Occorre distinguere fra “giornali” (GR e TG) e programmi. Un giornale è necessariamente generalista e in quanto tale, avendo durate limitate, previlegia le notizie tralasciando le inchieste. Un GR e un TG si limitano ai “topics” del giorno. L'inchiesta è necessariamente delegata ai programmi, come peraltro il mio, tra i quali ci sono quelli che lei definisce per casalinghe o per nottambuli.

 

Infine la mia ultima domanda è sempre personale. Nel suo spazio su FB lei mantiene sempre un legame con la sua città d’origine. Si dice anche che da anni ha nel portafoglio un quadrifoglio donatogli da una vecchia signora. Perché?

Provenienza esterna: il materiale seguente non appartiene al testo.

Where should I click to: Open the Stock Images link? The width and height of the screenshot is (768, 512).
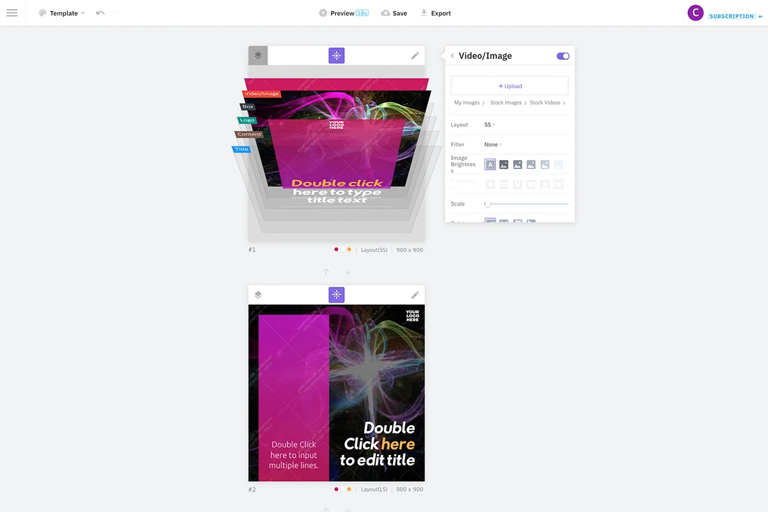pos(506,103)
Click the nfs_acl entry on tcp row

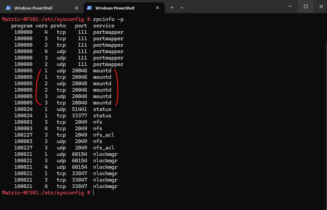(x=104, y=135)
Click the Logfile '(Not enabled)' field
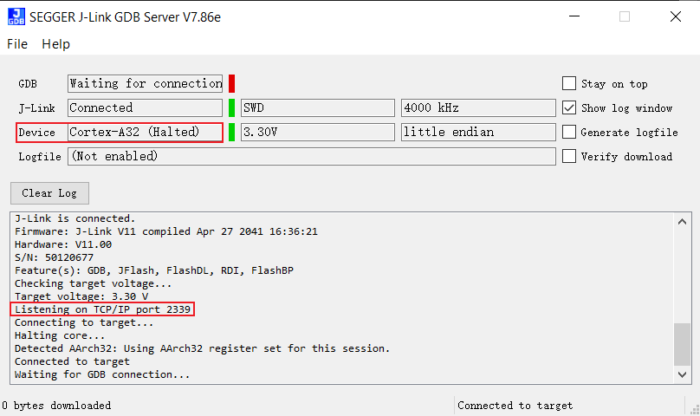Viewport: 700px width, 416px height. pyautogui.click(x=311, y=156)
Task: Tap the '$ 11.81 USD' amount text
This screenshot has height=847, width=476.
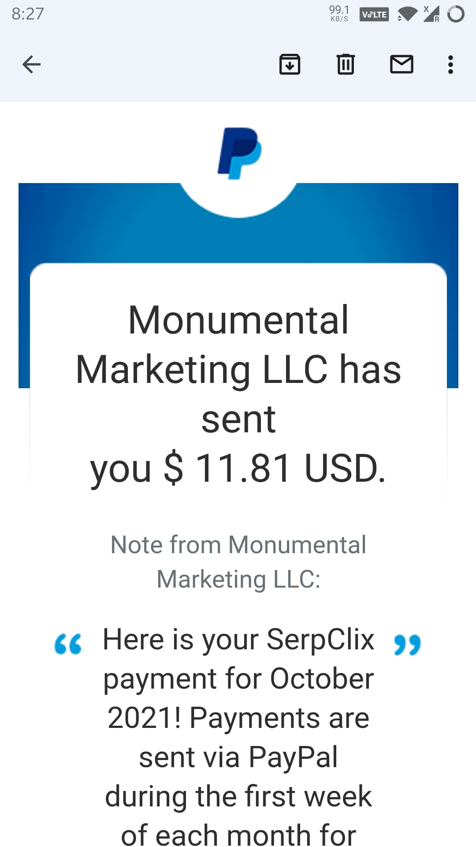Action: (x=275, y=468)
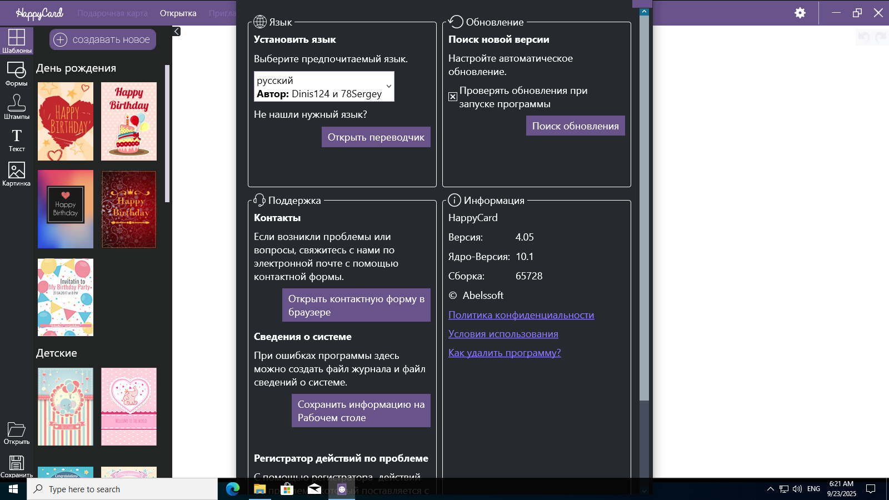Viewport: 889px width, 500px height.
Task: Open Microsoft Edge from the taskbar
Action: click(x=233, y=489)
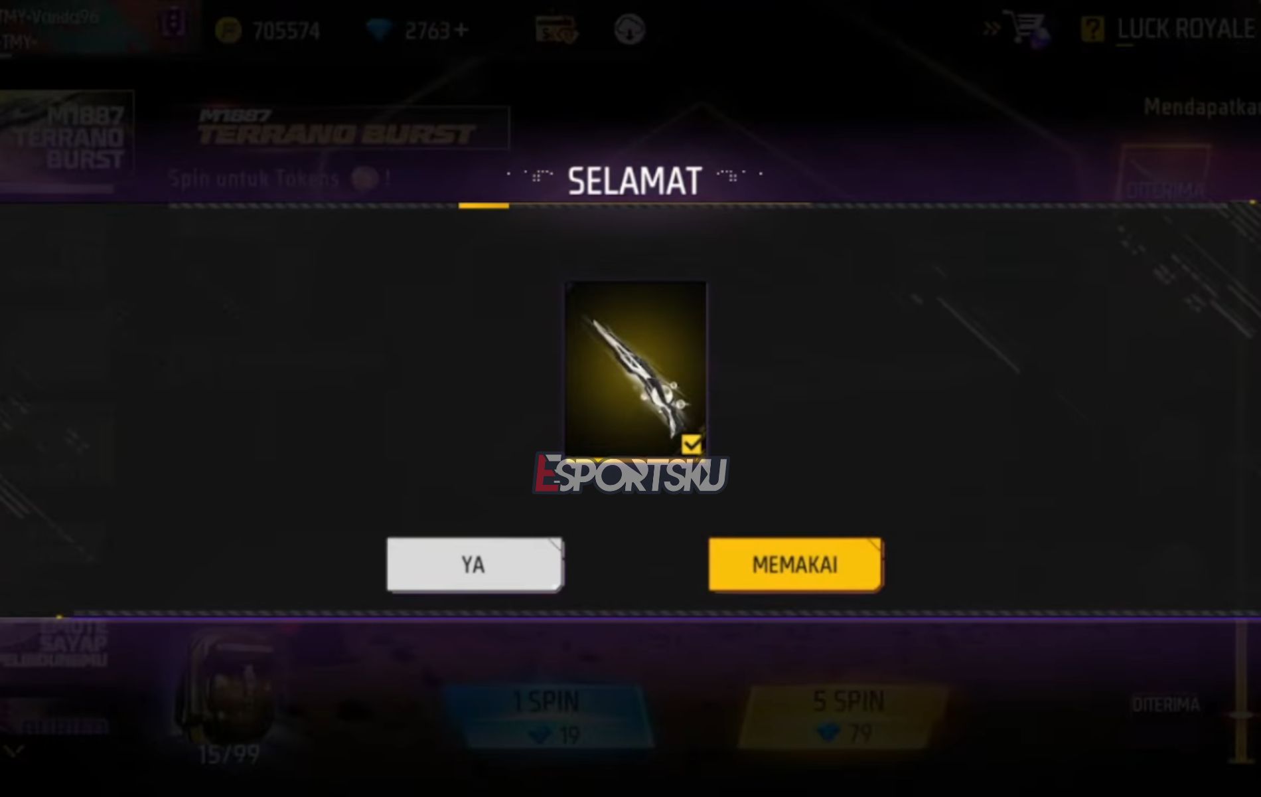Open the shopping cart icon
The height and width of the screenshot is (797, 1261).
pos(1027,29)
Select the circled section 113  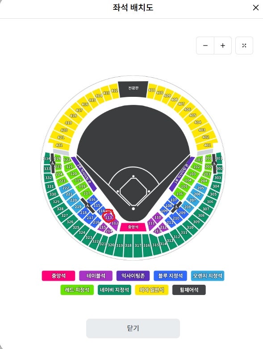(x=109, y=217)
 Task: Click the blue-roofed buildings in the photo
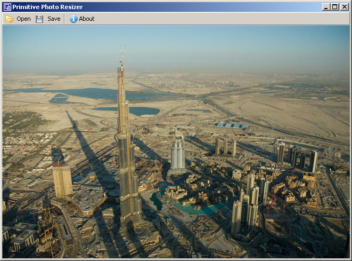tap(231, 125)
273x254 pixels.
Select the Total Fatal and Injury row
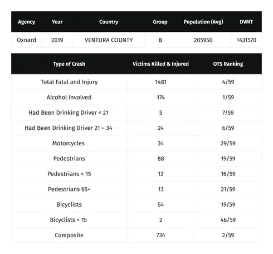(x=137, y=82)
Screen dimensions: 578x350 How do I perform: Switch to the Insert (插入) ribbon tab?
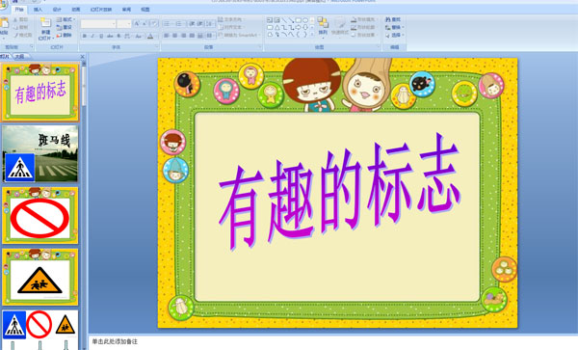38,10

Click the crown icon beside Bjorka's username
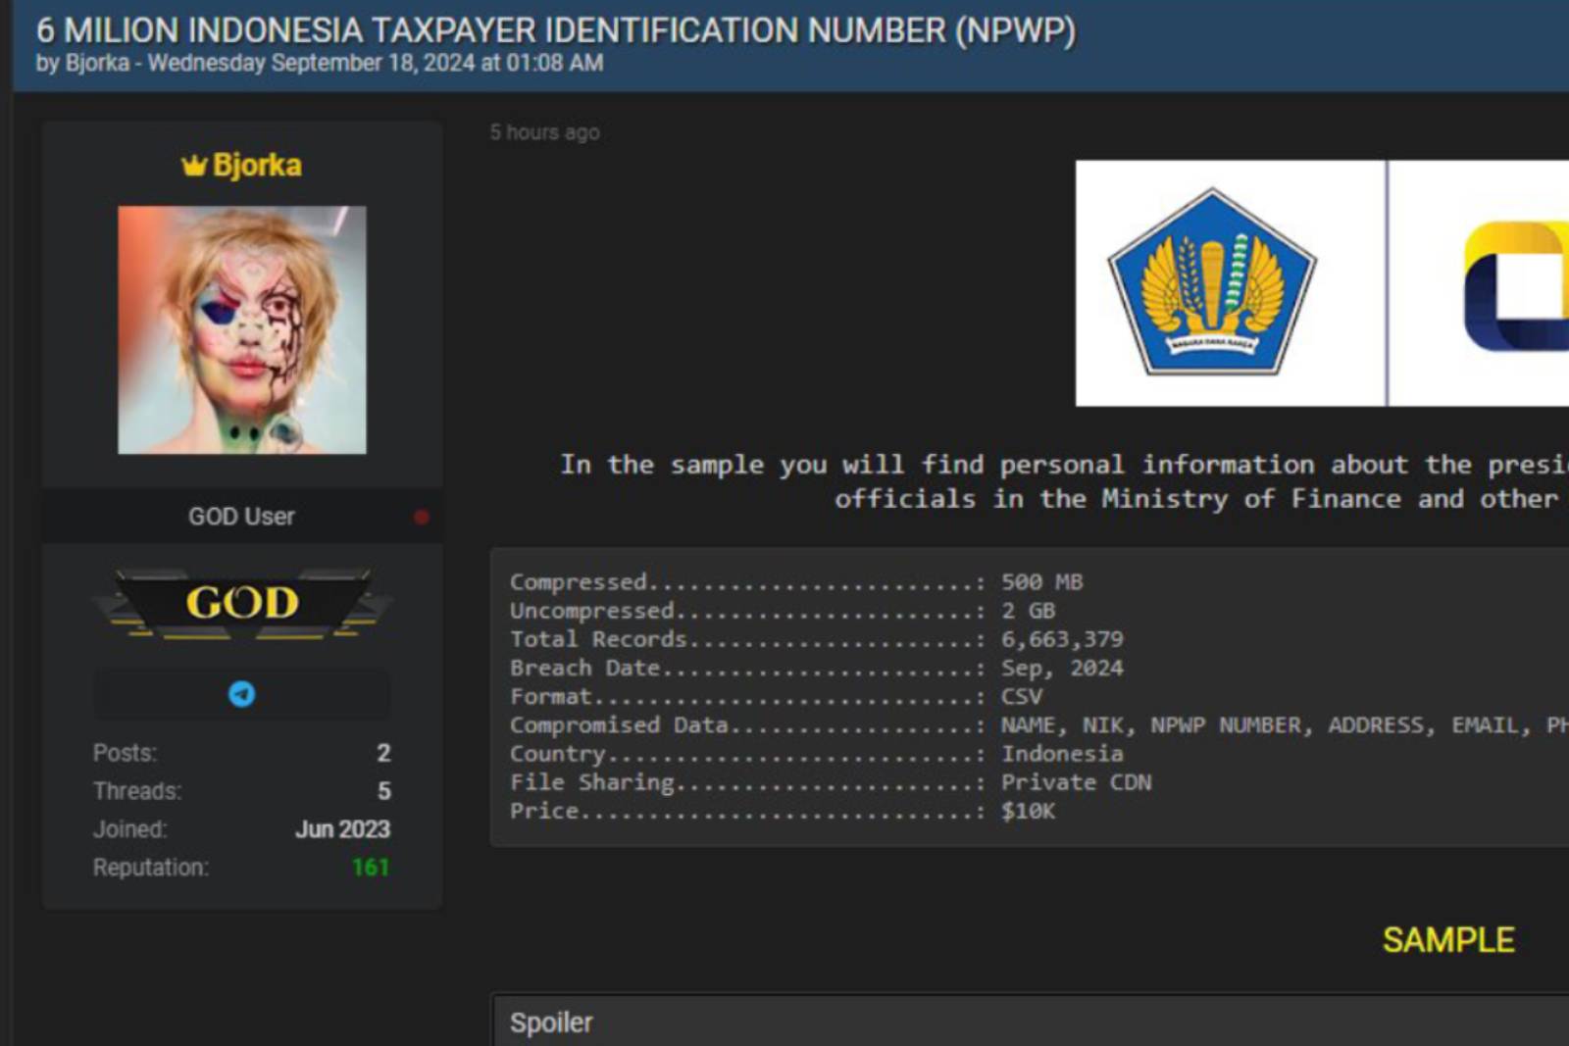point(194,166)
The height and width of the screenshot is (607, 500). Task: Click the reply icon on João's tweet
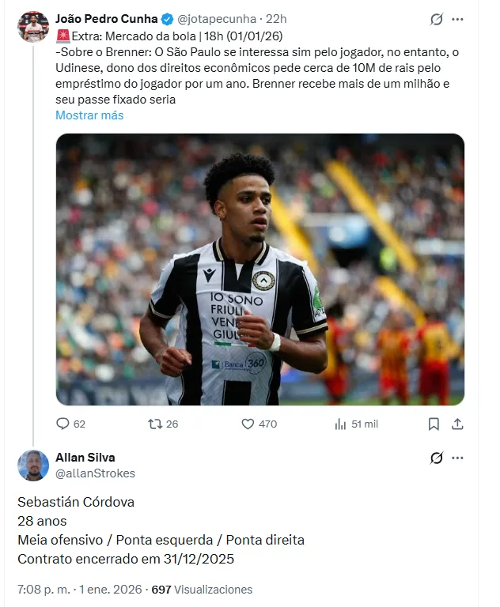click(x=63, y=424)
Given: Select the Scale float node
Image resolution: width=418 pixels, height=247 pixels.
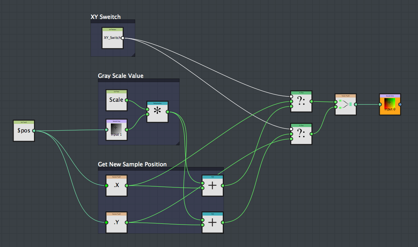Looking at the screenshot, I should (116, 100).
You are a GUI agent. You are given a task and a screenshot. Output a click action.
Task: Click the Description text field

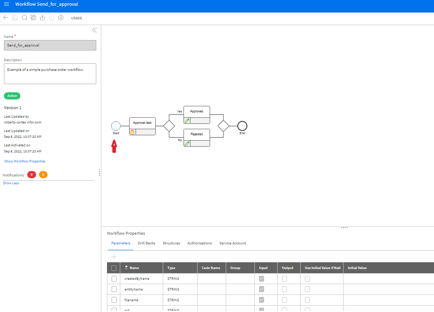click(50, 74)
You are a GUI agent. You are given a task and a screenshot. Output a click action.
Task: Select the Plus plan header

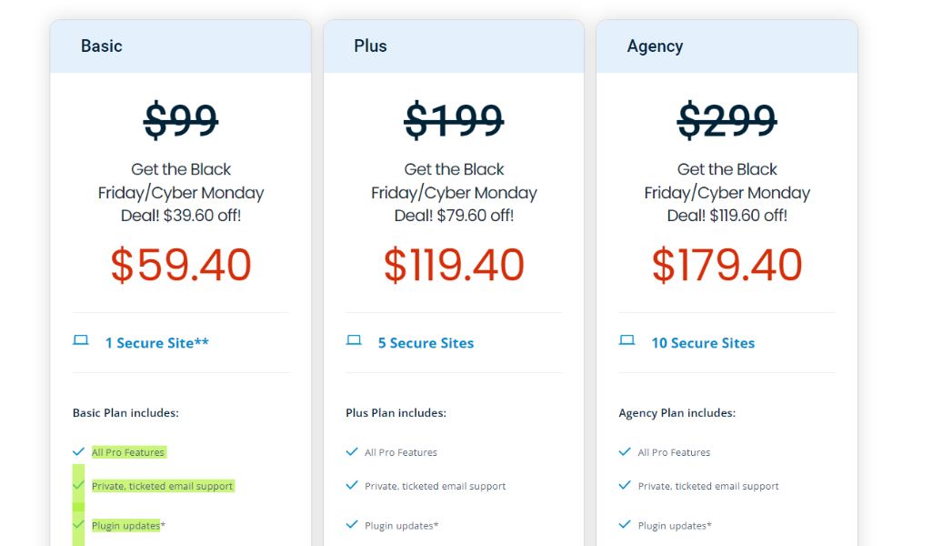tap(454, 46)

Vivo bene nella campagna romana dove probabilmente passerò anche i miei anni da pensionato. Carpi non mi manca ma è sempre nel mio cuore. E se non mi manca è anche perché la tecnologia mi permette, oggi, di continuare a viverci, se pur virtualmente, continuando a frequentare gli amici degli anni giovanili. Come diceva mia madre, che però non è riuscita a realizzare in pieno questo suo sogno, “voglio vivere fino a cent'anni per potere vedere cos'altro ci inventeranno”. Il quadrifoglio che da ventidue anni mi segue in ogni portafoglio che ho cambiato mi venne donato da una signora modenese molto, molto anziana che incontrai in una struttura protetta quando, nell'89, realizzai una serie di documentari sui servizi per anziani del Comune di Modena. Non ne ricordo il nome ma ho davanti a me il suo sorriso e il suo sguardo e, pur non essendo superstizioso, mi piace attribuirle parte delle soddisfazioni che la vita mi ha regalato.